We can see from the above plot that the original data follows an exponential trend and is non-stationary. Applying a log change transformation to the data will remove this exponential trend and allow us to determine if this transformation will be sufficiently stationary to satisfy the necessary conditions for time series weak stationarity.

The following plot shows a time series for the log change in Weekly Price for Brent Crude Oil.
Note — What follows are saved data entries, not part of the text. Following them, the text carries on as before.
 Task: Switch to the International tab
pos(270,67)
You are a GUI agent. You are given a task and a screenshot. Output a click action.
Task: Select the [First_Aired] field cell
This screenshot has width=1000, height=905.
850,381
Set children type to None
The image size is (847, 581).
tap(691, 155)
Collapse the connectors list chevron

From the above plot we can see that the exponential trend is gone and the application of the log change transformation has rendered the series time invariant with respect to the mean and variance. In addition, the covariance between \(x_t\) and \(x_{t-\tau}\) only depend on the lag \(\tau\), where \(\tau\) is a finite integer. The time series is now weakly stationary where \(E(x_t)=\mu\) and \(y_\tau=cov(x_t, x_{t-\tau})\).
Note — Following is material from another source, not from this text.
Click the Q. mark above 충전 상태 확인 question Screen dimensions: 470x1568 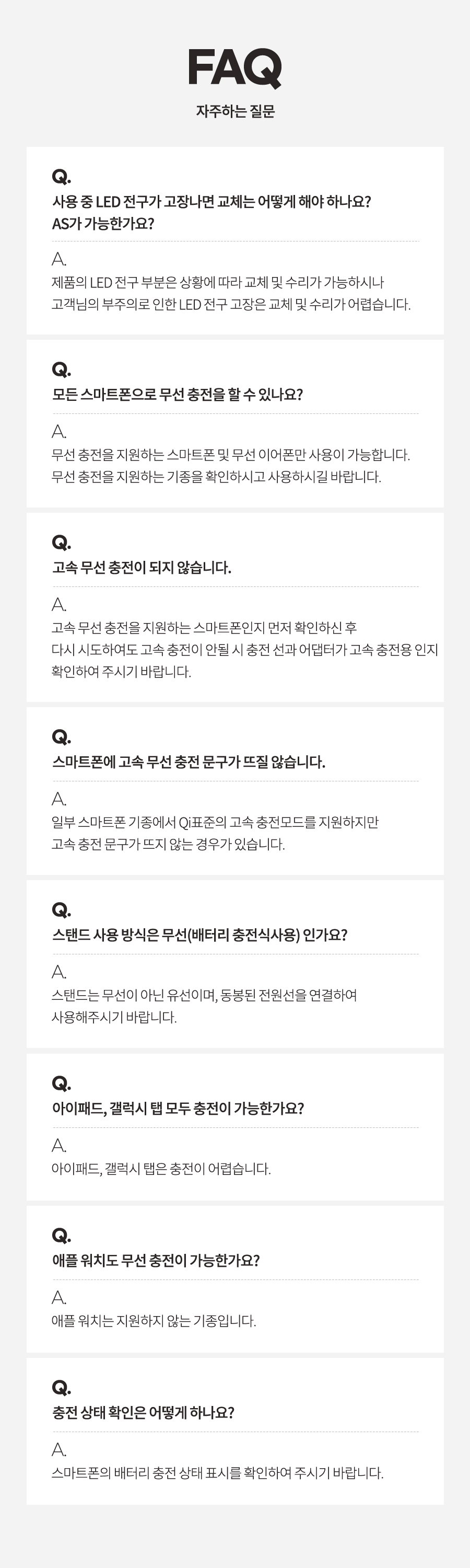(61, 1388)
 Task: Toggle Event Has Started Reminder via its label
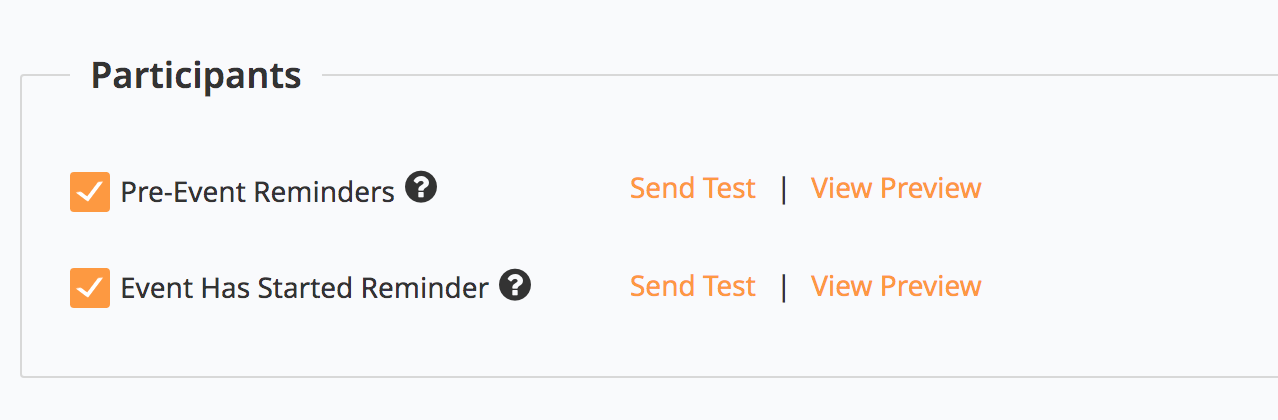point(305,289)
Model Identification, Estimation & Checking for Adequacy

The next step will be to identify an appropriate model by looking at a plot of the autocorrelation (ACF) function and partial autocorrelation function (PACF) for \(y_t\).


There does not appear to be an obvious favor toward AR, MA or ARMA. The third lag in both the ACF and PACF are significant. I do not see a clear drop to zero in either ACF or PACF but I am inclined to favor an MA(3) model for this data set.
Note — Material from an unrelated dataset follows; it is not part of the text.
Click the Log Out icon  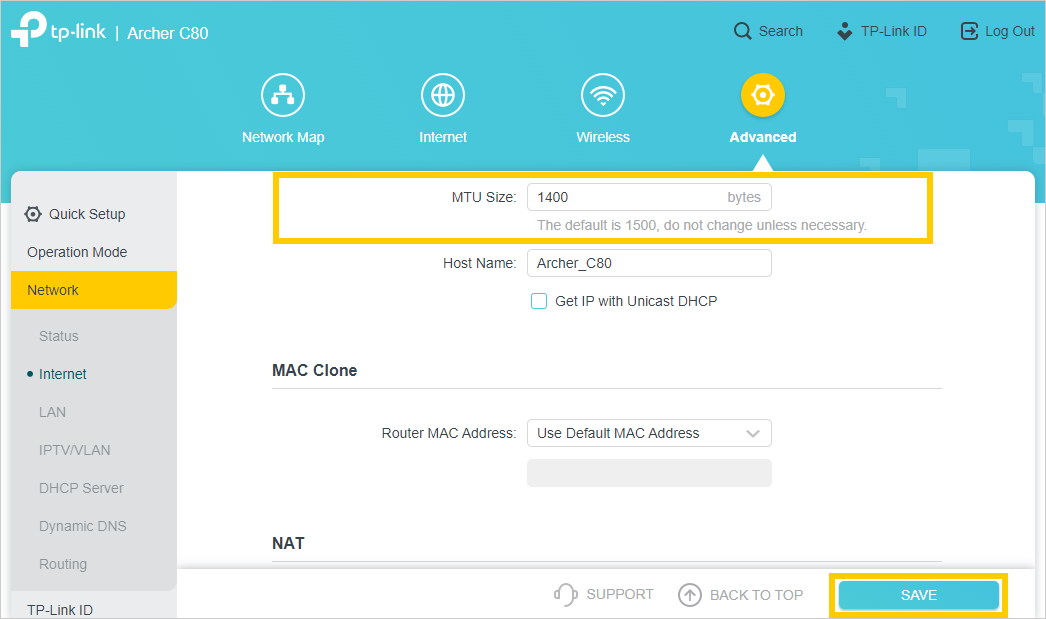pyautogui.click(x=969, y=31)
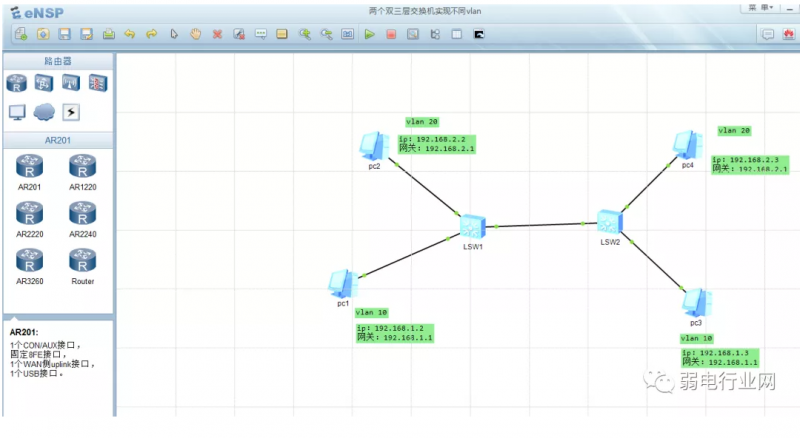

I will quickly model up to three lags on an AR model, and three lags on an MA model. I will determine if an ARMA model is viable to explore based on the results of the explorations on the AR/MA models.

Autoregressive (AR) Model Exploration

ar1.model <- arima(diff_log_WCOILBRENTEU, order = c(1,0,0))
ar2.model <- arima(diff_log_WCOILBRENTEU, order = c(2,0,0))
ar3.model <- arima(diff_log_WCOILBRENTEU, order = c(3,0,0))


# Testing AR(1) Model
tsdiag(ar1.model, gof.lag = 12)

# Testing AR(2) Model
tsdiag(ar2.model, gof.lag = 12)

# Testing AR(3) Model
tsdiag(ar3.model, gof.lag = 12)


According to the above diagnostics, the AR(1) and AR(2) models are a poor fit since there is some autocorrelation between the residuals but more importantly the p-values on the Ljung-Box statistics for both the AR(1) and AR(2) models are all small indicating some pattern in the residuals.

The AR(3) may be an option but I will look at the MA models next and then reevaluate based on the results.

Moving Average (MA) Model Exploration

ma1.model <- arima(diff_log_WCOILBRENTEU, order = c(0,0,1))
ma2.model <- arima(diff_log_WCOILBRENTEU, order = c(0,0,2))
ma3.model <- arima(diff_log_WCOILBRENTEU, order = c(0,0,3))
# Testing MA(1) Model
tsdiag(ma1.model, gof.lag = 12)

# Testing MA(2) Model
tsdiag(ma2.model, gof.lag = 12)

# Testing MA(3) Model
tsdiag(ma3.model, gof.lag = 12)


A similar pattern emerges as we saw in the AR(p) model explorations. Again, there is some small autocorrelation between the residuals in the MA(1) and MA(2) models but more importantly the p-values on the Ljung-Box statistics for both the MA(1) and MA(2) models are all small indicating patterns in the residuals.

The MA(3) model seems to be the best fit for this time series data set. Based on the diagnostic information between the AR(3) and MA(3) models I am inclined to favor the MA(3) model based on the slightly higher p-values for the Ljung-Box statistic.

A comparison of the Akaike Information Criterion (AIC) and the Schwarz-Bayesian information criterion (BIC) may help to bring more clear insight into which is the better model. I will construct a chart to help present these results.

In addition to the AR(p) and MA(q) models where (p,q)={1,2,3}, I will model a series of ARMA(p,q) models where p={1,2,3} and q=3. These ARMA(p,q) models will be included in the comparison chart in order to be thorough in the analysis.

arma1_3.model <- arima(diff_log_WCOILBRENTEU, order = c(1,0,3))
arma2_3.model <- arima(diff_log_WCOILBRENTEU, order = c(2,0,3))
arma3_3.model <- arima(diff_log_WCOILBRENTEU, order = c(3,0,3))


# Testing ARMA(1,3) Model
tsdiag(arma1_3.model, gof.lag = 12)

# Testing ARMA(2,3) Model
tsdiag(arma2_3.model, gof.lag = 12)

# Testing ARMA(3,3) Model
tsdiag(arma3_3.model, gof.lag = 12)



Conclusion

The table shown below details a summary of the AIC and BIC results from the analysis presented in this report. According to all the diagnostics from above and the summary of the table below we can conclude that modeling this time series data set with an MA(3) model will provide the best results.